Content starts

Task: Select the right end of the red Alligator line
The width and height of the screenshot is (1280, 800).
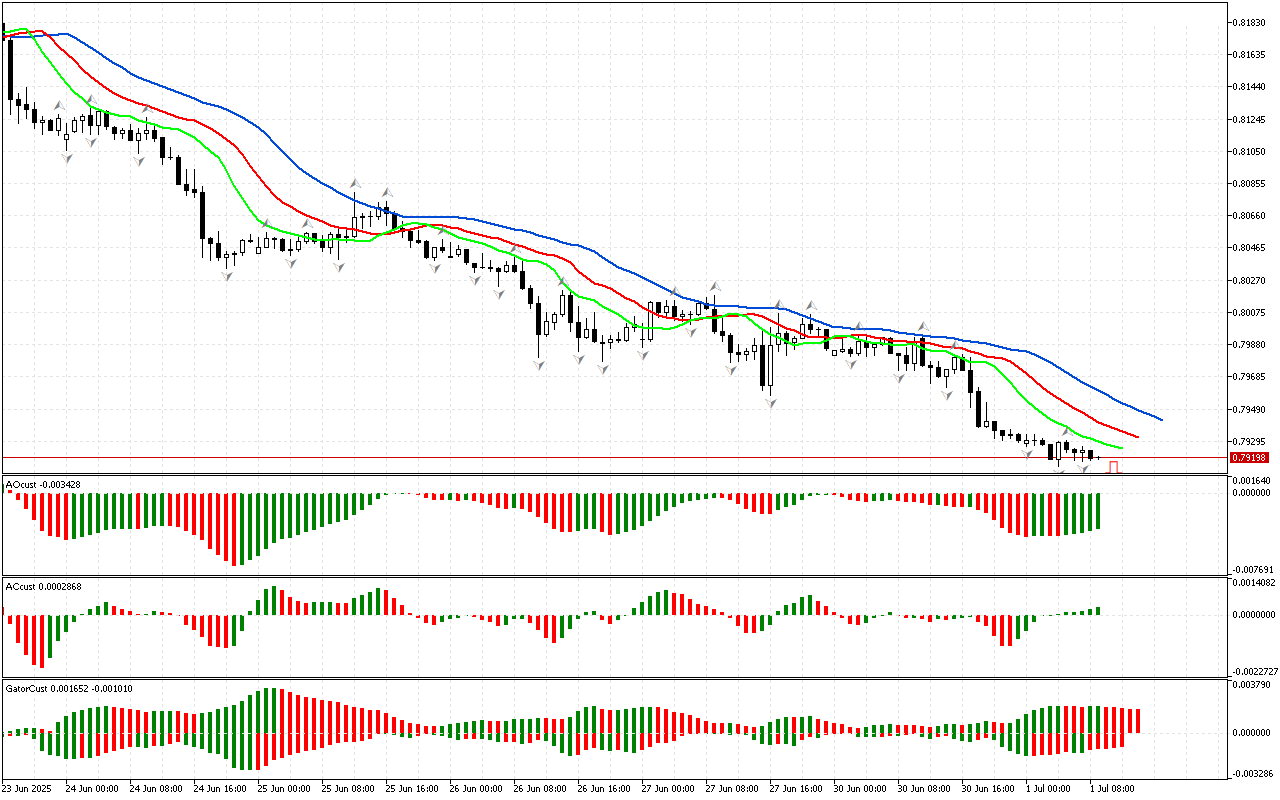Action: (x=1137, y=436)
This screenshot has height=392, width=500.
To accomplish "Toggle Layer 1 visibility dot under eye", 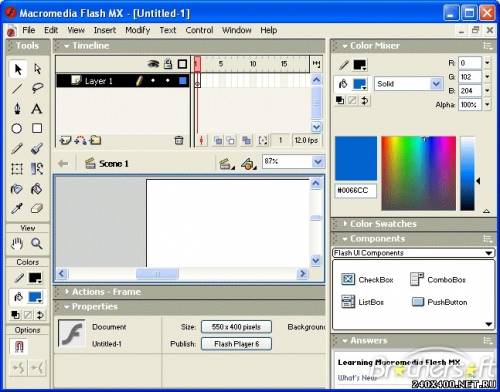I will coord(153,81).
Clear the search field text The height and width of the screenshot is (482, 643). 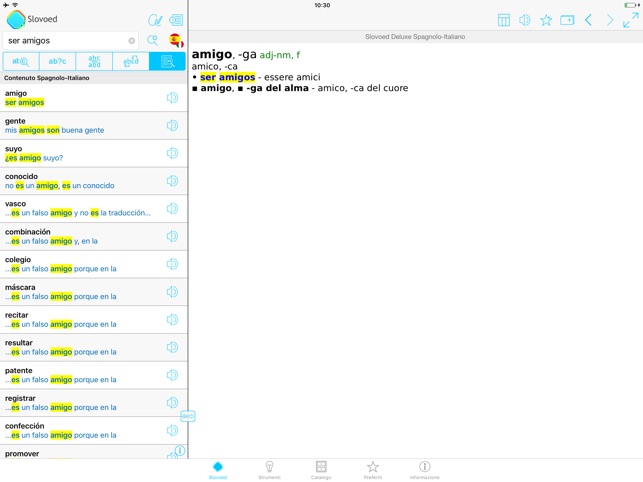coord(132,41)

Content ends

**WORK REQUEST:** Although the records above contain pictures, the copy should hold only the lines from their start through the line containing "This screenshot has height=392, width=500.", each exactly as written, and none of the pictures.

**RESULT OF THIS TASK:**
Task: Select the right end of the red Alligator line
The width and height of the screenshot is (1280, 800).
Action: (x=1137, y=436)
This screenshot has height=392, width=500.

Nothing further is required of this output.